CONSIGNE -
Selon le texte à lire, en quelle année le TGV Postal a-t-il été retiré du service ?

___ TEXTE À LIRE ___

Saviez-vous que l'inauguration de la desserte de Marseille par le TGV en 1982 s'était déroulée dans un climat glacial et pourquoi ? Que le TGV Postal a tiré sa révérence en 2015 après 30 ans de bons et loyaux services ? Vous souvenez-vous d'avoir vu disparaître discrètement les derniers TGV orange ? Et du remplacement progressif des rames d'origine mises en service en 1981 par des TGV Duplex ?

Voilà quelques-uns des événements sur lesquels je reviens dans ce dernier épisode de la série consacrée à l'histoire du TGV Sud-Est. Je continue à feuilleter la Vie du Rail pour vous l'a raconter aujourd'hui en revenant sur 40 ans d'exploitation de la Ligne à Grande Vitesse Paris-Sud-Est. Bonjour et bienvenue dans Aiguillages !

___ EXTRAITS DE DONNÉES ___

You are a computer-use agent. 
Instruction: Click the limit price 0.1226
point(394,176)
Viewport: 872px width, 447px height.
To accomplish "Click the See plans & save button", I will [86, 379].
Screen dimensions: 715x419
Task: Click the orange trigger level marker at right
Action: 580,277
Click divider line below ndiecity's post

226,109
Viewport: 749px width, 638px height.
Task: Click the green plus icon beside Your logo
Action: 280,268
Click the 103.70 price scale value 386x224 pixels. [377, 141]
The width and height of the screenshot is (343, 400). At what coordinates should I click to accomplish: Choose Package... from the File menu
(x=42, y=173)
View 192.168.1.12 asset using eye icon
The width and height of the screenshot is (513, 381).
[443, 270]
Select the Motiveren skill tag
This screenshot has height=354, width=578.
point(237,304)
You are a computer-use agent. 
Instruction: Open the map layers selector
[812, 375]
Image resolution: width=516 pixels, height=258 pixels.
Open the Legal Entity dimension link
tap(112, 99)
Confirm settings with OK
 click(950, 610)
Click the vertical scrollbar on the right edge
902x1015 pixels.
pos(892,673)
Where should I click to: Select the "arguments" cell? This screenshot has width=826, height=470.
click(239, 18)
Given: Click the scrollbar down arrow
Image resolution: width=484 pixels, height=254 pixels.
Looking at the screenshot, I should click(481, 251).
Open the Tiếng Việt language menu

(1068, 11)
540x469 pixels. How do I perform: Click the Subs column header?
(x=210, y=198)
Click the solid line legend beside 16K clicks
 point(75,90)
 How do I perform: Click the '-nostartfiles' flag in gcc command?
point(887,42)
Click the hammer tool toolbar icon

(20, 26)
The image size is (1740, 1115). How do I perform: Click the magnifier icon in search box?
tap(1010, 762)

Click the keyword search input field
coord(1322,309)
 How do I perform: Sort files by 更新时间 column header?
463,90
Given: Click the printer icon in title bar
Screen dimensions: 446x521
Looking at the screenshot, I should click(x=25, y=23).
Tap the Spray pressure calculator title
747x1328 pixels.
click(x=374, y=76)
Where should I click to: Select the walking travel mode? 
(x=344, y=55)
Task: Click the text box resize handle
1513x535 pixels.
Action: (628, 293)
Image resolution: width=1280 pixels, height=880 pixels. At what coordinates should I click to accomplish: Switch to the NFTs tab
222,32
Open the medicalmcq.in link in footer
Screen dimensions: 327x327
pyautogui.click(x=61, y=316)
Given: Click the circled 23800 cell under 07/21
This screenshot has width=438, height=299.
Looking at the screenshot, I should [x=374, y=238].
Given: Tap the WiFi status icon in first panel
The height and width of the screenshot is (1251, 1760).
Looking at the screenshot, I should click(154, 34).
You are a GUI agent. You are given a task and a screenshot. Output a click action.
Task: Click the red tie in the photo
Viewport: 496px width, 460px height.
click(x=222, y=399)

___

RÉPONSE -
En 2015, après 30 ans de service.